Count the lines in the data below that contain the string "checkbox", treating uppercase and lowercase as different. Reply with the number alone.

(Saved data entries)
=-=-=

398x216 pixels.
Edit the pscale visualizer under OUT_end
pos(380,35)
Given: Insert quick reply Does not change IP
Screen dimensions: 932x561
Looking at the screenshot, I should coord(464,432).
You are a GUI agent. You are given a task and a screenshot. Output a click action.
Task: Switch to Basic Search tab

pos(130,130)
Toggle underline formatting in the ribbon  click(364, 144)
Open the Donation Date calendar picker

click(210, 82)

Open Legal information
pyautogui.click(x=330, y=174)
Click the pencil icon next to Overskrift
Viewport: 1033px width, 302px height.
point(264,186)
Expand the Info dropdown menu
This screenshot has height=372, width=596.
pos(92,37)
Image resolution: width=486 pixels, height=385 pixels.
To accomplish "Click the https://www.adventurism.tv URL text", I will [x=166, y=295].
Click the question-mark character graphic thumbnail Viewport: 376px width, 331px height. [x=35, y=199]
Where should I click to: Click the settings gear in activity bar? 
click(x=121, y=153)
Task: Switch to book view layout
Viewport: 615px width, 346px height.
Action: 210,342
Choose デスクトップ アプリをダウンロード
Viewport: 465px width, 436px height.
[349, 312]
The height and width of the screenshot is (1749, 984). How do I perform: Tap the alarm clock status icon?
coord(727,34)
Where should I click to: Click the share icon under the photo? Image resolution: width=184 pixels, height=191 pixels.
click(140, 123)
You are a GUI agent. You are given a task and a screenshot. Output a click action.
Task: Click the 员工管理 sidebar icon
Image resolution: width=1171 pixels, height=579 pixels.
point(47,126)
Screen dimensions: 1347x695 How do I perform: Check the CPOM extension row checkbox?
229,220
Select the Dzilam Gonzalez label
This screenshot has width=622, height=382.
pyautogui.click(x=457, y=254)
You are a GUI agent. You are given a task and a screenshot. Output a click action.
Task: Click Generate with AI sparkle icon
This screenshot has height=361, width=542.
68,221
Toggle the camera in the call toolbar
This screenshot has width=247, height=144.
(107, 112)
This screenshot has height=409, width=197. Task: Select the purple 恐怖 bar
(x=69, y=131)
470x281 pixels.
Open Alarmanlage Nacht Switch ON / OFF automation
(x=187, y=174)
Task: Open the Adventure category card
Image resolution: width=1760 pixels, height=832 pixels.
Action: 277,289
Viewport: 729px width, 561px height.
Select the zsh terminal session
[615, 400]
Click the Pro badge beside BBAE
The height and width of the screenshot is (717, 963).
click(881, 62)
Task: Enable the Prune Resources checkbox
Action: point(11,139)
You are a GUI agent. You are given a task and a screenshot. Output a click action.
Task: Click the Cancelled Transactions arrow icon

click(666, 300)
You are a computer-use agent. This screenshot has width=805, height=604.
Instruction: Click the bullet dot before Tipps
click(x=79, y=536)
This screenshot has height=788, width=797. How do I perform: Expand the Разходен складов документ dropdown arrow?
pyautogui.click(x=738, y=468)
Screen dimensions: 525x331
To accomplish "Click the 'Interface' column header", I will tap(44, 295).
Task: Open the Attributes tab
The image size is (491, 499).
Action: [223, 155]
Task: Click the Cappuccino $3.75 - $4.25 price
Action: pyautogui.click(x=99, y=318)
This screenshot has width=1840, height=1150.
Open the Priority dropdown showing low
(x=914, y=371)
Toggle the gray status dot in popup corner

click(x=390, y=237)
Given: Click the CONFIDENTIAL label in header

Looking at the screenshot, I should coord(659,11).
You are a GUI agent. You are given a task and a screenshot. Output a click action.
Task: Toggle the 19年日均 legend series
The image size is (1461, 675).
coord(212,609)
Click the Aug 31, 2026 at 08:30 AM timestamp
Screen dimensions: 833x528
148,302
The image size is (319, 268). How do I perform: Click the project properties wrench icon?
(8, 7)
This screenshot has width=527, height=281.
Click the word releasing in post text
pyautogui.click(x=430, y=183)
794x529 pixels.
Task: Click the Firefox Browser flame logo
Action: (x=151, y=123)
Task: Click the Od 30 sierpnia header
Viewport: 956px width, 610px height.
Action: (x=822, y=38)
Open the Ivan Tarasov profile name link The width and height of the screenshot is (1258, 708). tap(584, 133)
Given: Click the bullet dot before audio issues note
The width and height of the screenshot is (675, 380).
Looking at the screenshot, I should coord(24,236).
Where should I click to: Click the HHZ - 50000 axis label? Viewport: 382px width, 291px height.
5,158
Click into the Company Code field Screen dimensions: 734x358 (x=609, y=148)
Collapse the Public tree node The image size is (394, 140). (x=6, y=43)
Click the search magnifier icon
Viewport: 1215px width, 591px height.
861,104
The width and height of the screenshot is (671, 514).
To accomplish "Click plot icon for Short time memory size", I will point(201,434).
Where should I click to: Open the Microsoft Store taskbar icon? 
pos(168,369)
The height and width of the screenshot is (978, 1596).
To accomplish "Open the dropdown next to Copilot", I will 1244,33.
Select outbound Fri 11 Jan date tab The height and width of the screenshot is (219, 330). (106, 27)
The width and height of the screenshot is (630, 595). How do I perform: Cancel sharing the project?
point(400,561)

=-=-=

### WRITTEN ANSWER
2